For several years LCB has been taking random samples from licensed cannabis locations to screen for a broad range of pesticides. The LCB contracts with the state Dept. of Agriculture (WSDA) laboratory in Yakima to perform pesticide tests. The WSDA lab can currently detect 243 pesticides. Their testing includes DDT and its breakdown products such as DDE.


Currently, state-certified cannabis-testing labs are not required to screen for DDE among the 59 pesticides included in mandatory testing because DDE contamination above actionable levels has not emerged elsewhere. Therefore, licensees may not know the contamination exists unless their location was chosen by the LCB for random testing.  


The cannabis crop possesses a unique vulnerability with respect to environmental contamination. The plants can absorb contaminants such as pesticides and heavy metals to a much higher degree than many other plants. This unique characteristic poses a problem for producers growing cannabis.

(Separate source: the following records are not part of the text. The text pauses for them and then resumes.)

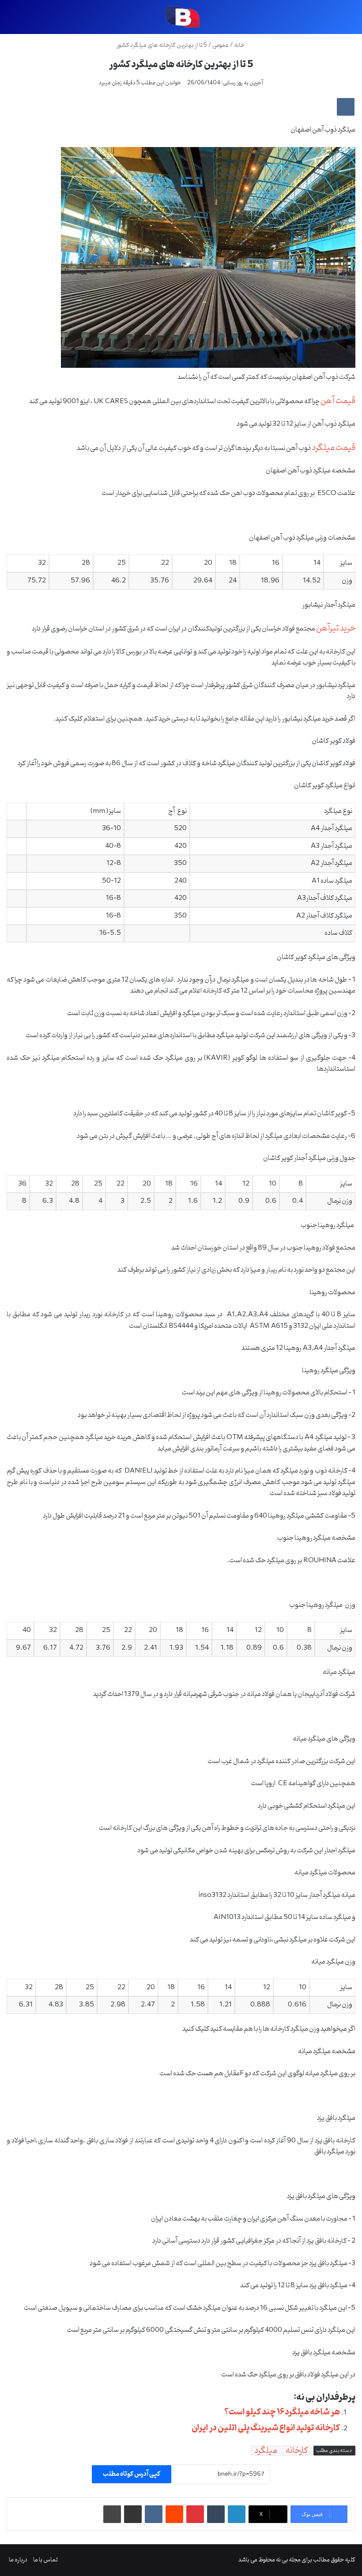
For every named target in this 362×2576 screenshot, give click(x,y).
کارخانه (297, 2450)
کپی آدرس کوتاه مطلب (131, 2474)
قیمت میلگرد (333, 447)
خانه (239, 45)
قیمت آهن (338, 401)
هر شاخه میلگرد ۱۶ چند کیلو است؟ (282, 2412)
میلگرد (265, 2450)
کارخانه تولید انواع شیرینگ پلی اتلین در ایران (266, 2428)
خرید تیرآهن (335, 628)
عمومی (220, 45)
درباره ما (18, 2560)
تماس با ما (45, 2560)
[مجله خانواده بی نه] (181, 17)
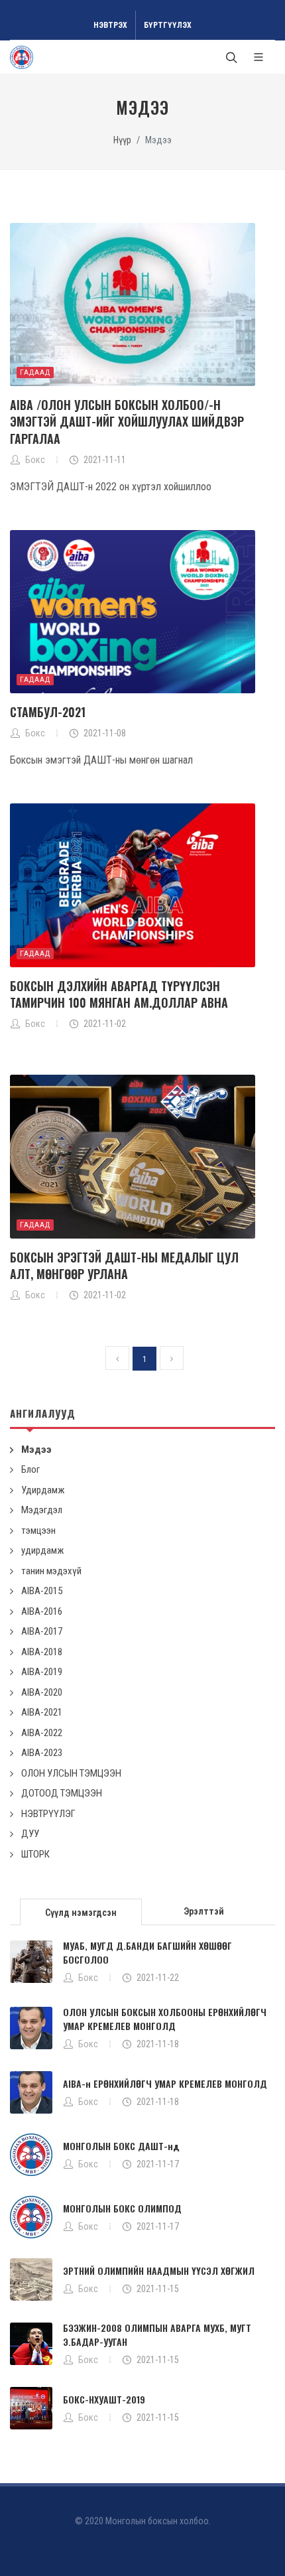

Cannabis that is concentrated into oils may subsequently concentrate any contamination by five to ten-fold.


Action Steps

To ensure public safety and health, The LCB is taking the following actions:


Immediate Actions

  • Placing administrative holds on licensees in the affected geographic area with above actionable limits of DDE;
  • Upon confirmation that DDE exists in the soil in this region, placing administrative holds on all licensees in the geographic area;
  • Requesting a list of all products distributed since August 2022 from all licensees in the geographic area;
  • Securing and testing on-shelf products from all 18 licensees in the geographical area; and
  • Requesting the licensees in the geographic area with DDE tests above actionable limits conduct a licensee-initiated recall on all products.


Future Actions

The LCB will soon:

  • Initiate emergency rulemaking to require a result of 50% of the actionable level of DDE for any plants grown in the soil from this geographical region;
  • Initiate long-term rulemaking requiring DDD and DDE testing;
  • Work with appropriate state agencies to conduct soil and water testing in this defined geographical region; and
  • LCB Enforcement and Education Division employees will conduct ongoing product testing in the defined geographical region.


Next Steps

The LCB will soon be scheduling an online meeting with the 18 affected licensees to share additional information, hear concerns and answer questions. In addition, the WSDA is prioritizing product sample testing form the crops in this region. As the agency learns more from the soil and product testing, we will communicate again with any appropriate additional information.

In the meantime, licensees are encouraged to speak with their LCB enforcement officer or compliance consultant with specific questions or concerns.